Lonely walks, too. His Bloom is a man-on-the-town and of-the-town, occupied with advertising, handshaking businesses with other business, but also he holds a sensitive distance from the fellows, the bailiff and "suetfaced young man" (2228), chomping mouth-open with hasty knife and fork at the first pub he ducks into: "Couldn't eat a morsel here" (2228). Loud unrefined men "shovelling gurgling soup down the gullet" (2228) - Bloom's disgust with this is, I think, what makes him likeable, and is what gives his walk and thoughts a sense of protection, of undisclosed feelings and associations, revealed to the reader in Joyce's chops and snippets.
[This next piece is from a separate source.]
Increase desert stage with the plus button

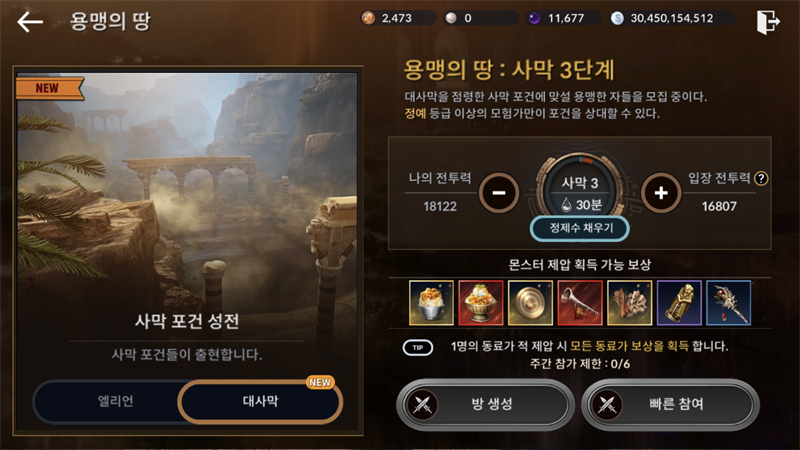click(x=661, y=193)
Seems too much like dripping paint from a can and calling it art, Joyce's way of mashing words and letting their mashed pieces fall on the page. Yet as Pollock was an artist, dripping paint from paintcans, so was Joyce and his mashed words. Underlying the random splotches is something, something, something new or something so mirroring our free-associating thoughts that reading Joyce or viewing Pollock is a reflection on, geez, our consciousness, or something, something...
"No time to do her hair drinking sloppy tea..." (2221).
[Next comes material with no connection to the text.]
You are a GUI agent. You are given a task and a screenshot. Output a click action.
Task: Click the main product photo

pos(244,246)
Note: On page 2214 - "Our Saviour. Wake up in the dead of the night and see him on the wall, hanging, Pepper's ghost idea. Iron Nails Ran In." That last part, Iron Nails Ran In, is a play on the Latin acronym, IESVS·NAZARENVS·REX·IVDÆORVM: "Jesus the Nazarene, King of the Jews." Those four letters, INRI, were plastered all over Spain, especially on the architecture of Gaudi, and I was confused to them until returning finally to Barcelona and querying an Opera singer Spanish friend of mine - but yes, a play on the Latin phrase.